* **DIRECTIONS**
Copy the lines of the entries exactly, from the opening one to the one holding "Oenegés aseguran agentes", and leave out everything after.

<<<<

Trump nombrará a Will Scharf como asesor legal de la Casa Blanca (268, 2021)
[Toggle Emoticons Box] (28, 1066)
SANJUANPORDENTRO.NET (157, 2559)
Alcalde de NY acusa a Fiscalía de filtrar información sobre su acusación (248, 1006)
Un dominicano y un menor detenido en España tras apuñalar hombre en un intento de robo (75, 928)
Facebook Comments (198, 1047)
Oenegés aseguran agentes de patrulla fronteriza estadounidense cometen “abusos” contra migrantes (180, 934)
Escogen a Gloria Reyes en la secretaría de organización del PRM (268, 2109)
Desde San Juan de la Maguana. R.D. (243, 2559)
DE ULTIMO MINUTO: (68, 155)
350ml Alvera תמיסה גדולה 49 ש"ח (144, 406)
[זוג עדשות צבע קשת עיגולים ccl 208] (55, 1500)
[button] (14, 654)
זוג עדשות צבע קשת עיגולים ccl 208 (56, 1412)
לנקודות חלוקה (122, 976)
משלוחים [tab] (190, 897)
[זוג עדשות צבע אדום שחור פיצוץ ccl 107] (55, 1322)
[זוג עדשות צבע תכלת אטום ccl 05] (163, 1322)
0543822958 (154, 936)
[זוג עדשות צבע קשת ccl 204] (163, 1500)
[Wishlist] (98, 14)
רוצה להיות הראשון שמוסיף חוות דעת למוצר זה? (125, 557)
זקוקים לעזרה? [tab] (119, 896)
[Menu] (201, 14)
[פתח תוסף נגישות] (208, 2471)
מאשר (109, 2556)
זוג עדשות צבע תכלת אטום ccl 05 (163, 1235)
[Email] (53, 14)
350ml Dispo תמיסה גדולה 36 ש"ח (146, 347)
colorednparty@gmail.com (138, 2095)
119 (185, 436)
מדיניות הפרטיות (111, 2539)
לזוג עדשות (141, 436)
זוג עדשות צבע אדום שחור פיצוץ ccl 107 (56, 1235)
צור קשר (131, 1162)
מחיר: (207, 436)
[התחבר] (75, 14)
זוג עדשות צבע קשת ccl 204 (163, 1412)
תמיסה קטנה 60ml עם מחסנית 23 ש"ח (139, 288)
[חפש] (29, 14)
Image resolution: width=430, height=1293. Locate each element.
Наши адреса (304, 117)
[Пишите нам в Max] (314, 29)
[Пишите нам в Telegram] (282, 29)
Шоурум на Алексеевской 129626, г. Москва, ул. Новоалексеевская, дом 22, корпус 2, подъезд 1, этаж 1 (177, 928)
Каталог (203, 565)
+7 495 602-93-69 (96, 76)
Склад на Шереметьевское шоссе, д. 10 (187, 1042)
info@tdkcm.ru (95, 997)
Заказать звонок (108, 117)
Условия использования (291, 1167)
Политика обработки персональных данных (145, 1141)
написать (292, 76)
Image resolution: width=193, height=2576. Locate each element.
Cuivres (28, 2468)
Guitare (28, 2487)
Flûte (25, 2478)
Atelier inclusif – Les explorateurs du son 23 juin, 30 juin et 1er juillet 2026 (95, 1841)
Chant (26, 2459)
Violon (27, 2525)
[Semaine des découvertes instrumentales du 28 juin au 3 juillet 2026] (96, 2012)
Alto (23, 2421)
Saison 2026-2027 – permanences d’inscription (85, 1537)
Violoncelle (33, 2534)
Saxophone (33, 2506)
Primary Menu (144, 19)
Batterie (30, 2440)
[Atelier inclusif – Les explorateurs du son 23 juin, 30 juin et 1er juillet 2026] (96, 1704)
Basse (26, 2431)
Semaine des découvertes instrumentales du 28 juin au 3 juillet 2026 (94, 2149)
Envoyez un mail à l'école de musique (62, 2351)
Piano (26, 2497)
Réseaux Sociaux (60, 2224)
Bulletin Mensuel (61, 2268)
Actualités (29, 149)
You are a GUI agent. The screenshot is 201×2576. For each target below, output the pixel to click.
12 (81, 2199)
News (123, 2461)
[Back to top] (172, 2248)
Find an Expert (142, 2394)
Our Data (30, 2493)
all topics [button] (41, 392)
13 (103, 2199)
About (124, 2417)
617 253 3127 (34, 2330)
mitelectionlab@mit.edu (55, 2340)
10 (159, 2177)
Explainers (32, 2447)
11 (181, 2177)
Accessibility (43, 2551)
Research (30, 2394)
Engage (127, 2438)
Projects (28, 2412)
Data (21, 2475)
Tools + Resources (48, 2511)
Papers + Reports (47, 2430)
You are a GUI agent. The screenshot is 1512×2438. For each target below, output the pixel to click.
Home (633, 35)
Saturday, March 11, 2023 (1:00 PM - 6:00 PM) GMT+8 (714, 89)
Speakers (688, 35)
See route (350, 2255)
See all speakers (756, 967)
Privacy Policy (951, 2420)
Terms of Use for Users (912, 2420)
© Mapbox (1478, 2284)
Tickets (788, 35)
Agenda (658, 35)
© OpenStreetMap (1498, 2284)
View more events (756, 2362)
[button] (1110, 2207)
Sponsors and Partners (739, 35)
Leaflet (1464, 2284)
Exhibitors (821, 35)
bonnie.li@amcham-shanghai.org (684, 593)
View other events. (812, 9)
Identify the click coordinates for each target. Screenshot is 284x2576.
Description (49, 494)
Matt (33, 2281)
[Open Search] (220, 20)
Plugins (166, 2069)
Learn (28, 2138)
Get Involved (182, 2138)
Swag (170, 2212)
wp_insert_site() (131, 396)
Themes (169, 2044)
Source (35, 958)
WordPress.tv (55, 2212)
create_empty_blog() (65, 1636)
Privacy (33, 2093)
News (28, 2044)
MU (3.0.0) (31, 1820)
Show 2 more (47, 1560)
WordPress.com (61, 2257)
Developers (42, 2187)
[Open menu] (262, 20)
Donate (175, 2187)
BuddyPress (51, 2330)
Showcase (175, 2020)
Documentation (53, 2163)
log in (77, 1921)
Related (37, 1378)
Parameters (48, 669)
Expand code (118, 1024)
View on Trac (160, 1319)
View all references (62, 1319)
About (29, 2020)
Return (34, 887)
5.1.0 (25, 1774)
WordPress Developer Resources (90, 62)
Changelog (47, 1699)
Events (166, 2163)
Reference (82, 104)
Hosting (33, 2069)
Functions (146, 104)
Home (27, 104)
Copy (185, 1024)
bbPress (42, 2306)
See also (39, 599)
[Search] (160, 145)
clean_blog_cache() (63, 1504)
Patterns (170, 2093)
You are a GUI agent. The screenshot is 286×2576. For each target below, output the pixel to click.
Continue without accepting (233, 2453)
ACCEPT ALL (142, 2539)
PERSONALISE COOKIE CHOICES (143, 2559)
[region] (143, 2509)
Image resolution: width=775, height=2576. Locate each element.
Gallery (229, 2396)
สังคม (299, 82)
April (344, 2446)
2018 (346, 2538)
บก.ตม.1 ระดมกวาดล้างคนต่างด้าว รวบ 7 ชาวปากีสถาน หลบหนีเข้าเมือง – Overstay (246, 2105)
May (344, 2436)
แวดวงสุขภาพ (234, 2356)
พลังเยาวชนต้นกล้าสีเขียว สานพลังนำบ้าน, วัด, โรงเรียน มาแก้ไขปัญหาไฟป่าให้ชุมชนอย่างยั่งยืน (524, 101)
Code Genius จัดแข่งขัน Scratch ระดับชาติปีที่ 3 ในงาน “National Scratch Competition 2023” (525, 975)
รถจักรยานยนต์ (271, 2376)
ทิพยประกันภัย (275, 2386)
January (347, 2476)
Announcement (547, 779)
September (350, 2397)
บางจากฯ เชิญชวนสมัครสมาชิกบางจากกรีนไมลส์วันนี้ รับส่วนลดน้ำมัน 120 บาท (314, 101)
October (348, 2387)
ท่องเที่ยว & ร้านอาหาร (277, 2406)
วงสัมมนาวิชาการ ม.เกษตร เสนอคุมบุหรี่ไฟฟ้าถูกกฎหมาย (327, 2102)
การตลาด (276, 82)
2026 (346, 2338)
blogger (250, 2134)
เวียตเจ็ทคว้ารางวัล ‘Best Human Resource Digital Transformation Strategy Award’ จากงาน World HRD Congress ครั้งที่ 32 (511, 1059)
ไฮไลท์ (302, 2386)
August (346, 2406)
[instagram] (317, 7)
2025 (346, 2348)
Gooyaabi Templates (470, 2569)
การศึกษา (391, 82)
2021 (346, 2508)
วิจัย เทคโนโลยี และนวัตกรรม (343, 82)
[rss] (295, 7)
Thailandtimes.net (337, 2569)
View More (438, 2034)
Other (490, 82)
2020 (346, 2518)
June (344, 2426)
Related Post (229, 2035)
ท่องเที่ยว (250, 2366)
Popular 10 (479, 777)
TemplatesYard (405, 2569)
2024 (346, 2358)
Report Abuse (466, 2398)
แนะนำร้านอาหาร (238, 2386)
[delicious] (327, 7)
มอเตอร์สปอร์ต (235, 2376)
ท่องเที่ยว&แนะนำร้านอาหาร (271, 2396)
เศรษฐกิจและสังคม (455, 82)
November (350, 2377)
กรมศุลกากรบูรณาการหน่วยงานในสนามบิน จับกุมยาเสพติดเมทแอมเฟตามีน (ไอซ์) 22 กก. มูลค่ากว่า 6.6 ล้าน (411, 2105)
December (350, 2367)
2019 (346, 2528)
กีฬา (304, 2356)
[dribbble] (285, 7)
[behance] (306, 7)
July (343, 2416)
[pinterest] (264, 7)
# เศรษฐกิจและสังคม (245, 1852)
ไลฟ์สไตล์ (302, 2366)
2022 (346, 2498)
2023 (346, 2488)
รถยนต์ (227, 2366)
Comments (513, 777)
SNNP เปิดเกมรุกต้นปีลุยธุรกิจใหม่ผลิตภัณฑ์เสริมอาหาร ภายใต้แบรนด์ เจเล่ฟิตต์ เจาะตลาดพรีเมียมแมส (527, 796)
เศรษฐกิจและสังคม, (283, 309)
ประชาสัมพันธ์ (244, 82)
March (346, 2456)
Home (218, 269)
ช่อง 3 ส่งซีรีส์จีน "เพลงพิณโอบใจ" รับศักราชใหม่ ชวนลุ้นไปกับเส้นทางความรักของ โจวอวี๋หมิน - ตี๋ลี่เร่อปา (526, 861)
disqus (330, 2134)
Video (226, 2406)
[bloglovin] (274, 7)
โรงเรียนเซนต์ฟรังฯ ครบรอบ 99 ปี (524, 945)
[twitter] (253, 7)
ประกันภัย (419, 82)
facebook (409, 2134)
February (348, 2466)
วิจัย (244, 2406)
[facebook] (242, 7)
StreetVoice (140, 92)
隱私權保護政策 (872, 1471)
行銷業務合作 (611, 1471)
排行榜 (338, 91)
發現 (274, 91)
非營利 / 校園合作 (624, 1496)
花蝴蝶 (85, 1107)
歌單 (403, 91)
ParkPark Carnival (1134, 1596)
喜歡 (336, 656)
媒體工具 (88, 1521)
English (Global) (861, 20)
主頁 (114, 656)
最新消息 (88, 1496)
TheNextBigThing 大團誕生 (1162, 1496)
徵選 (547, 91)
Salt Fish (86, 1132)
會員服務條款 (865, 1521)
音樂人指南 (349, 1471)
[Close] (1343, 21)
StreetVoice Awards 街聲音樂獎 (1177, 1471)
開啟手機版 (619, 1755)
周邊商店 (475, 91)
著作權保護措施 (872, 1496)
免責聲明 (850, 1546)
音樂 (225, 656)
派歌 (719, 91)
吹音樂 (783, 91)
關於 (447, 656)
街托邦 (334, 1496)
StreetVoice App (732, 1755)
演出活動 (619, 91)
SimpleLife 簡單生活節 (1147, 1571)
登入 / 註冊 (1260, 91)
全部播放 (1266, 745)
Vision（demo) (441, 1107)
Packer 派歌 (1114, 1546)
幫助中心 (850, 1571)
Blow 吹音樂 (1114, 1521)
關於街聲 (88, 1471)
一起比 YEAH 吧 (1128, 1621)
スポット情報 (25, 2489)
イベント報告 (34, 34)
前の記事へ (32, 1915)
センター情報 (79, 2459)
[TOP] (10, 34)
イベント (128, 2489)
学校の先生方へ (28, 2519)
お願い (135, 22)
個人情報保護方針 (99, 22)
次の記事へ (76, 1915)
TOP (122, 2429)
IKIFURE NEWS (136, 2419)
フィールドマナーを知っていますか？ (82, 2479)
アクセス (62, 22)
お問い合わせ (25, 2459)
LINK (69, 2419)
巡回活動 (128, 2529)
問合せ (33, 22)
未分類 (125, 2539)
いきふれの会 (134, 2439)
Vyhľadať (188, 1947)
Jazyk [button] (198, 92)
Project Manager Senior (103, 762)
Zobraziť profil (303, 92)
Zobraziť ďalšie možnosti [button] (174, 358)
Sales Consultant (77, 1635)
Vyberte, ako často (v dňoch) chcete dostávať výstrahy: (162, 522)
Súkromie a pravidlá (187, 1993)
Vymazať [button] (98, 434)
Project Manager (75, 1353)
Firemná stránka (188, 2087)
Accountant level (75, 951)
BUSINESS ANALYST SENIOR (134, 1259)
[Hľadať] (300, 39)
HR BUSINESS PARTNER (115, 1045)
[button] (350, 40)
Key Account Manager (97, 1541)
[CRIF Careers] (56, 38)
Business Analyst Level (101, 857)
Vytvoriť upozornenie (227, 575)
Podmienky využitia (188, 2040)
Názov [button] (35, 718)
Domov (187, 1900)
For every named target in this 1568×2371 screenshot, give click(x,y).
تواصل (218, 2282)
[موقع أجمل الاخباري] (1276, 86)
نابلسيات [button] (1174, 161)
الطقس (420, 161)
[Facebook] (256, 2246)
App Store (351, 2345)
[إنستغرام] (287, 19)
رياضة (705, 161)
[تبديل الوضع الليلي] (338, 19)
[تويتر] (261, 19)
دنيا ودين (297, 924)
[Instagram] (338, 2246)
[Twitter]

>>>>

* **TASK RESPONSE**
Trump nombrará a Will Scharf como asesor legal de la Casa Blanca (268, 2021)
[Toggle Emoticons Box] (28, 1066)
SANJUANPORDENTRO.NET (157, 2559)
Alcalde de NY acusa a Fiscalía de filtrar información sobre su acusación (248, 1006)
Un dominicano y un menor detenido en España tras apuñalar hombre en un intento de robo (75, 928)
Facebook Comments (198, 1047)
Oenegés aseguran agentes de patrulla fronteriza estadounidense cometen “abusos” contra migrantes (180, 934)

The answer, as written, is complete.